Les chiffres du commerce atlantique

• 1785 : plus de 500 navires entrent et sortent du port.
• 25 % du commerce extérieur français transitent alors par Bordeaux.
• En 1792, la Chambre de commerce estime à 70 000 tonnes les exportations de vin.

D’un côté, cet essor alimente l’économie locale et finance les architectes Victor Louis (Grand-Théâtre) ou Jacques Aimé Lachené. Mais de l’autre, il repose partiellement sur la traite négrière. Selon les travaux de l’historien Éric Saugera, 508 expéditions négrières partent de Bordeaux entre 1672 et 1837. Cette dualité nourrit aujourd’hui un débat public intense.

Anecdote de terrain

En 2021, j’ai suivi la rénovation d’un ancien hôtel particulier du quartier des Chartrons. Sous le parquet, les restaurateurs ont découvert des carreaux de faïence hollandaise évoquant des plantations de canne. Témoignage discret mais poignant des liens commerciaux tissés entre le port et les Antilles.

Patrimoine contemporain et défis de transmission

Bordeaux ne se résume pas à la pierre blonde du XVIIIᵉ. La ville s’étend désormais vers Euratlantique, plus vaste chantier urbain de France hors Île-de-France : 738 ha, 2,5 millions m² de bureaux et logements prévus d’ici 2030. La coexistence entre création architecturale et préservation du bâti historique pose question.

Comment concilier développement et conservation ?

La Direction régionale des affaires culturelles (DRAC) mise sur un Plan de sauvegarde actualisé en 2023. Il impose, par exemple, des hauteurs limitées à 37 m dans le périmètre UNESCO. J’ai pu interroger un architecte des Bâtiments de France : « Notre défi, dit-il, est d’insérer la modernité sans gommer la mémoire de pierre. » Une phrase qui pourrait résumer l’équation bordelaise.
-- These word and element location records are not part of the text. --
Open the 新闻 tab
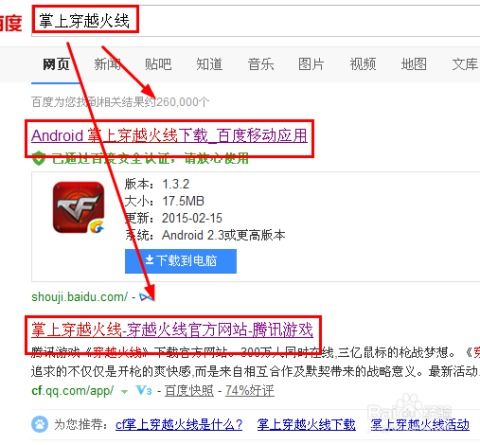pyautogui.click(x=107, y=64)
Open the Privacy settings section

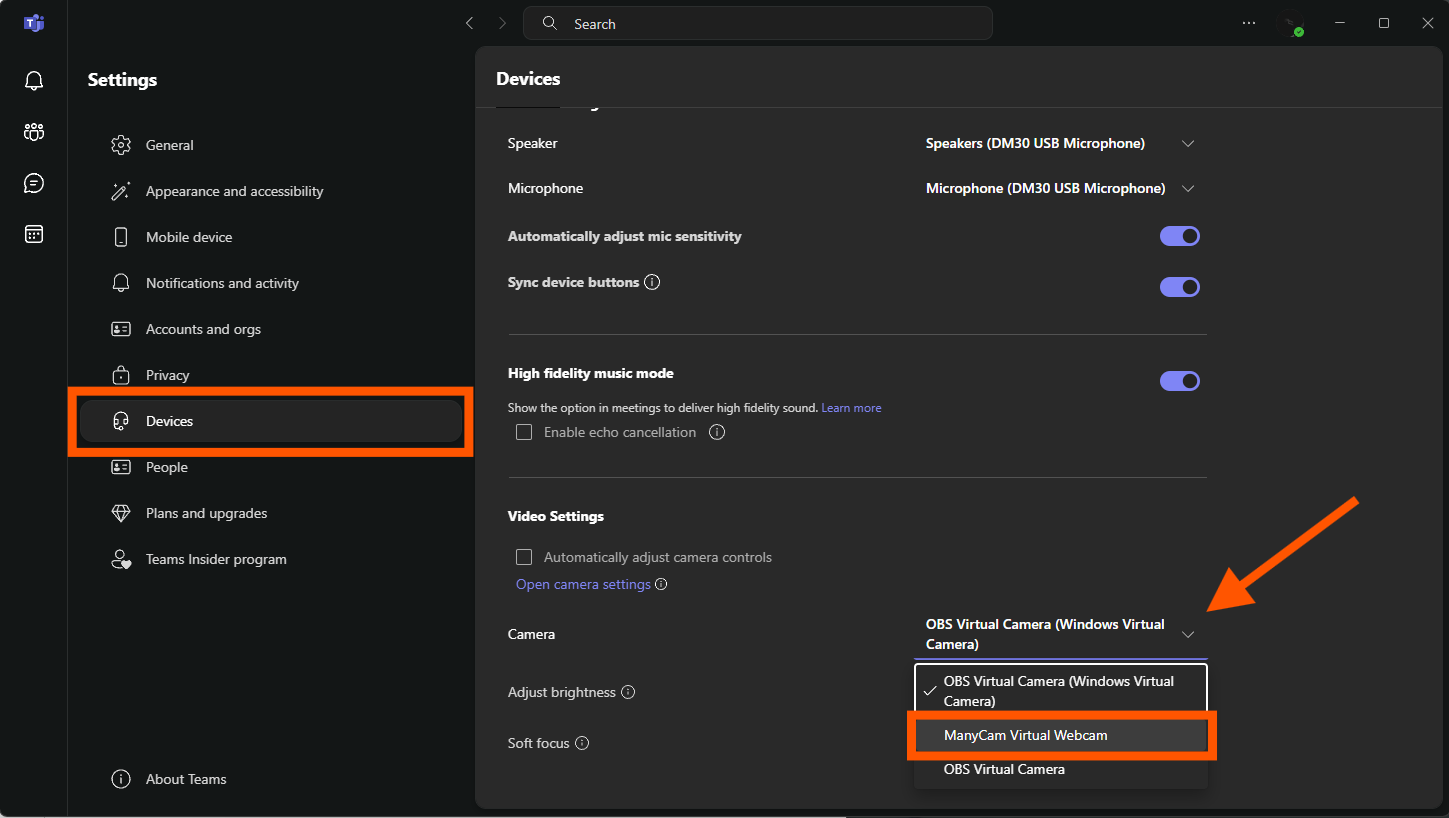tap(167, 375)
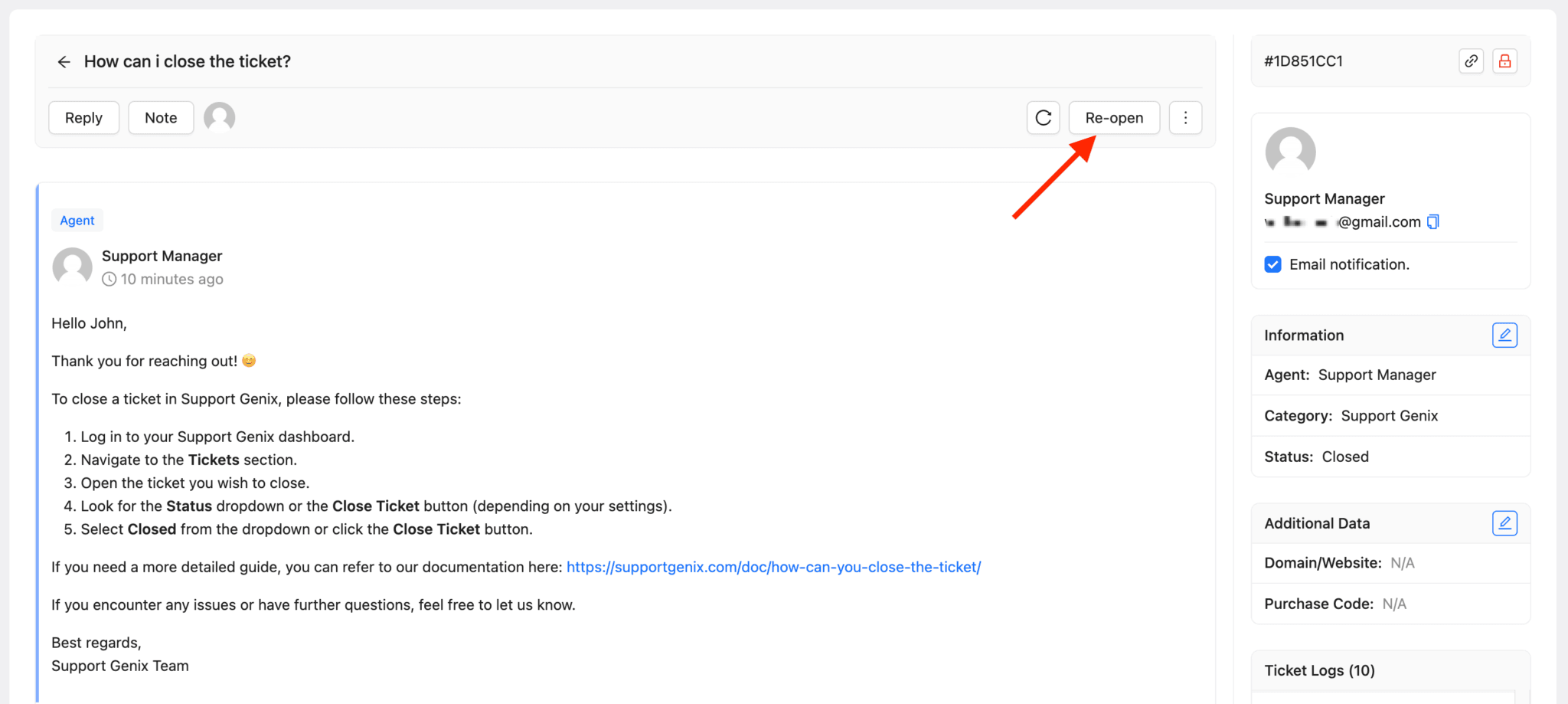Open the close-ticket documentation link
Screen dimensions: 1568x704
[773, 567]
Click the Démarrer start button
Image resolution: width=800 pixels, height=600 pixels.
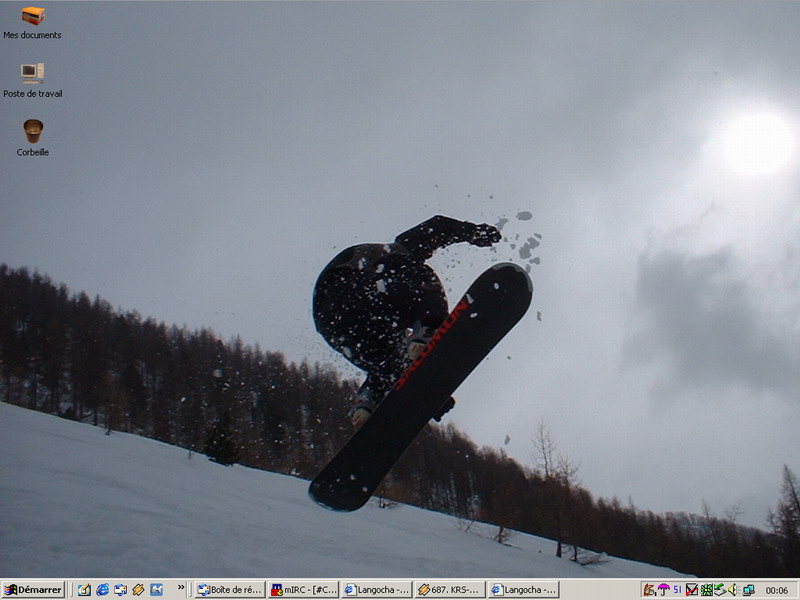(x=33, y=590)
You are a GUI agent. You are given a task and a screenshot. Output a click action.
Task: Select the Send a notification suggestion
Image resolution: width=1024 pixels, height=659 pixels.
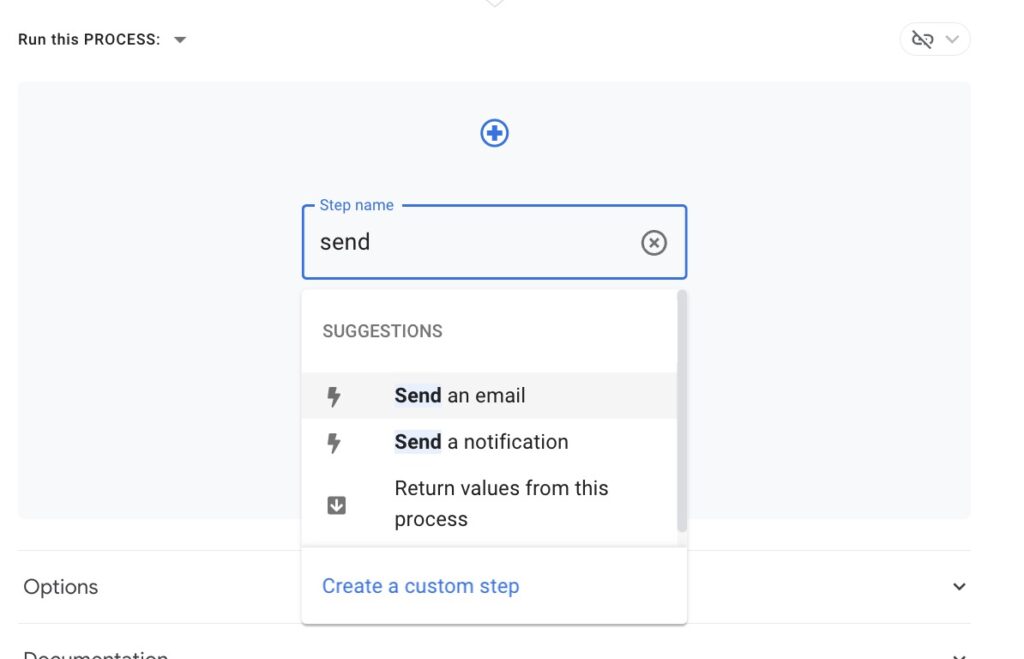pyautogui.click(x=488, y=442)

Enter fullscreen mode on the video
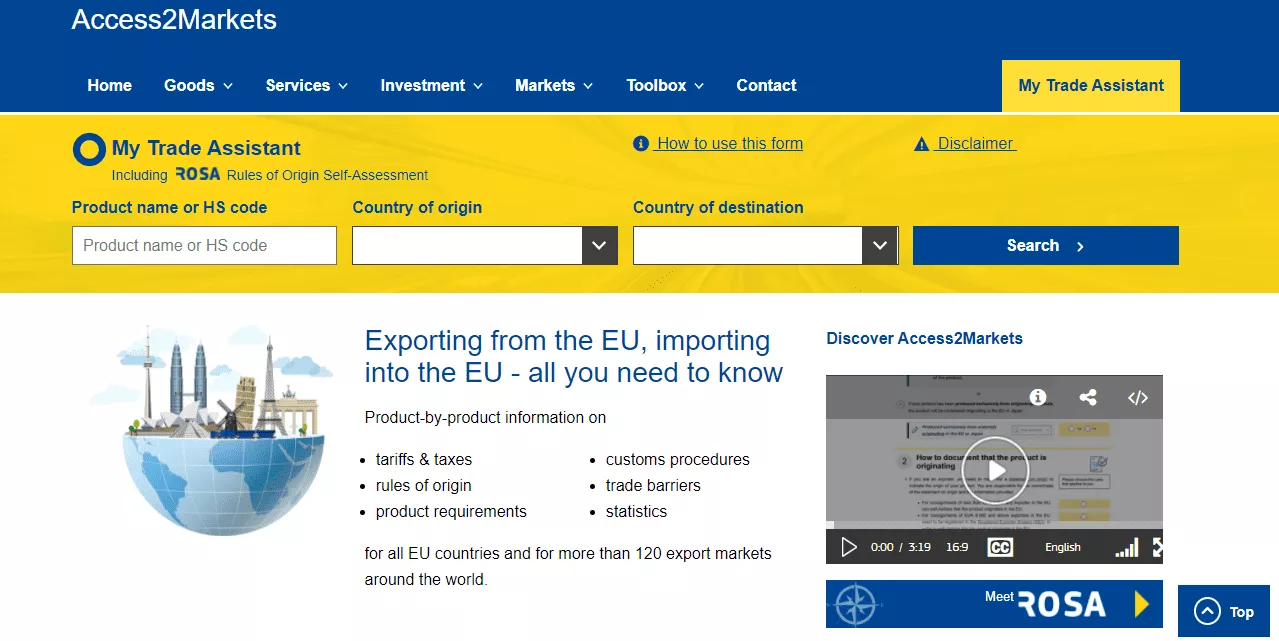coord(1157,547)
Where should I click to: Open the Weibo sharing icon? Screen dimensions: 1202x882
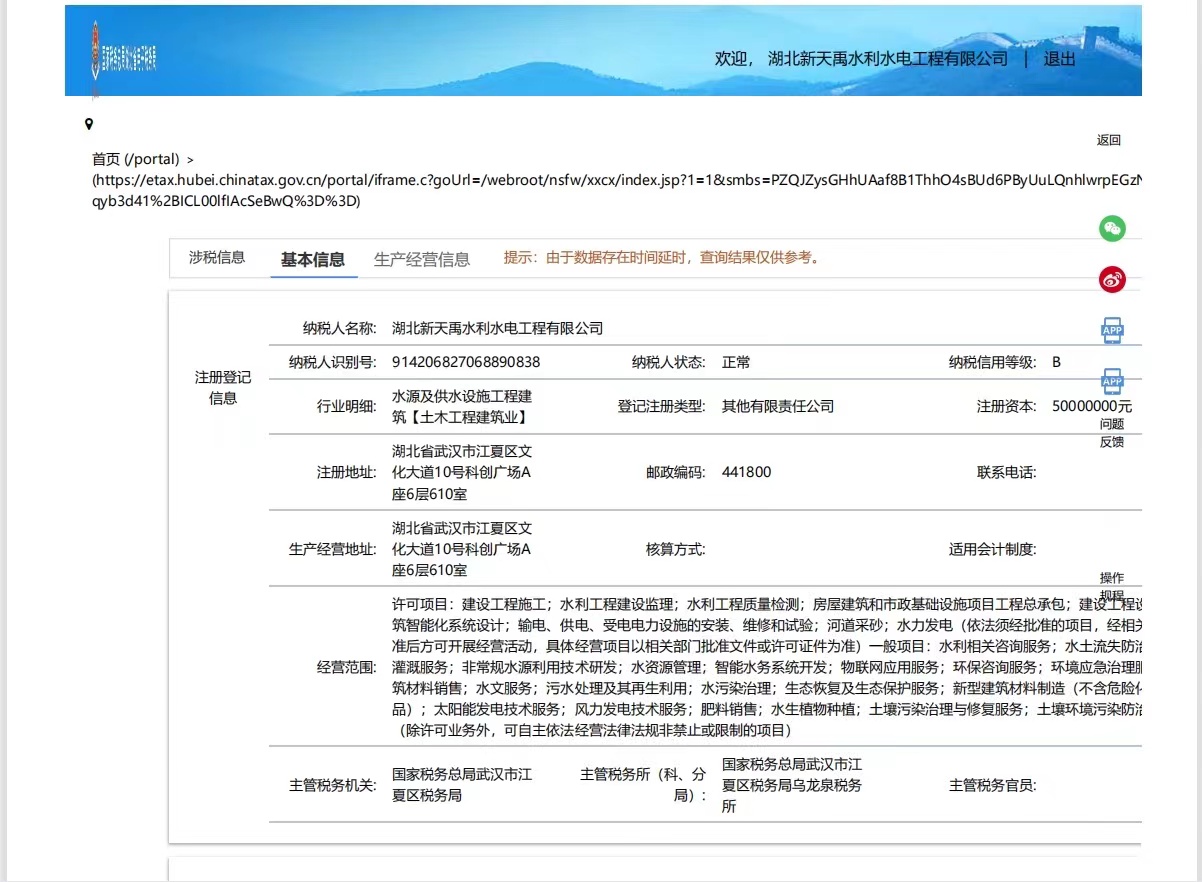[1112, 279]
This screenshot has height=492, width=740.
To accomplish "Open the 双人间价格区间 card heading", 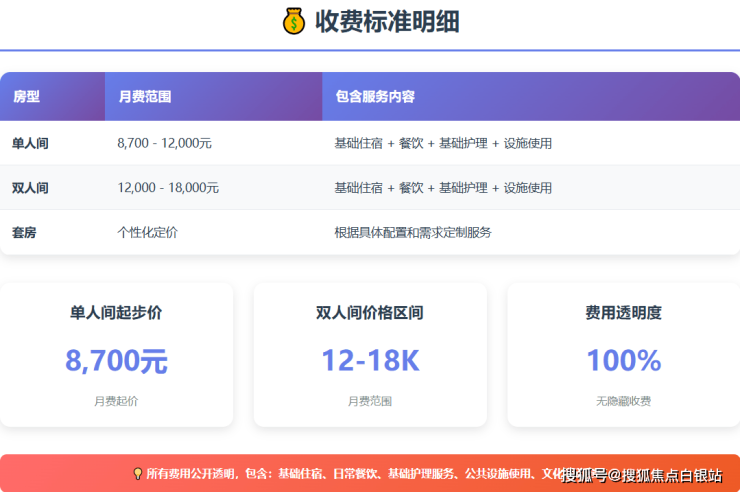I will click(370, 313).
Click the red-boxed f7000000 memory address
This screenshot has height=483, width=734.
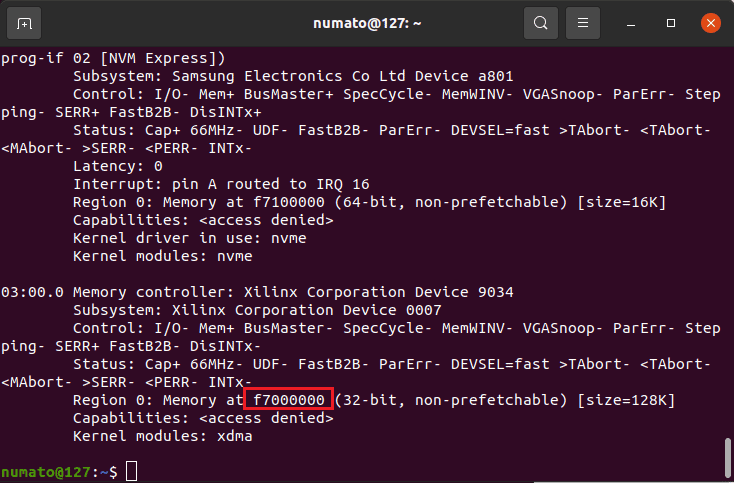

Le poids du tourisme culturel

Selon une enquête Harris Interactive de janvier 2024, 62 % des visiteurs choisissent Bordeaux pour ses monuments avant son vin. La Cité du Vin, inaugurée en 2016, a franchi le cap du million de tickets cumulés, mais le Palais Rohan, la Flèche Saint-Michel ou le CAPC Musée d’art contemporain attirent aussi un public en quête d’expériences historiques.

Pistes d’exploration future

  • Routes thématiques : un circuit « Bordeaux révolutionnaire » est en test depuis mai 2024.
  • Numérisation : 15 000 plans anciens seront mis en ligne par les Archives municipales d’ici fin d’année.
  • Approche écologique : les quais réaménagés intègrent 3 km de trame verte depuis 2022 pour limiter l’îlot de chaleur.

Parcourir l’héritage bordelais, des légionnaires romains aux gratte-ciel d’Euratlantique, c’est naviguer entre souvenirs de pierre et horizons de verre. J’espère que ces repères chronologiques, ces traits de lumière – parfois d’ombre – vous donneront envie de flâner, carnet à la main, dans les échoppes, musées et placettes où l’histoire de Bordeaux s’écrit encore chaque jour. N’hésitez pas à partager vos découvertes : la prochaine anecdote, peut-être, viendra enrichir ce récit collectif.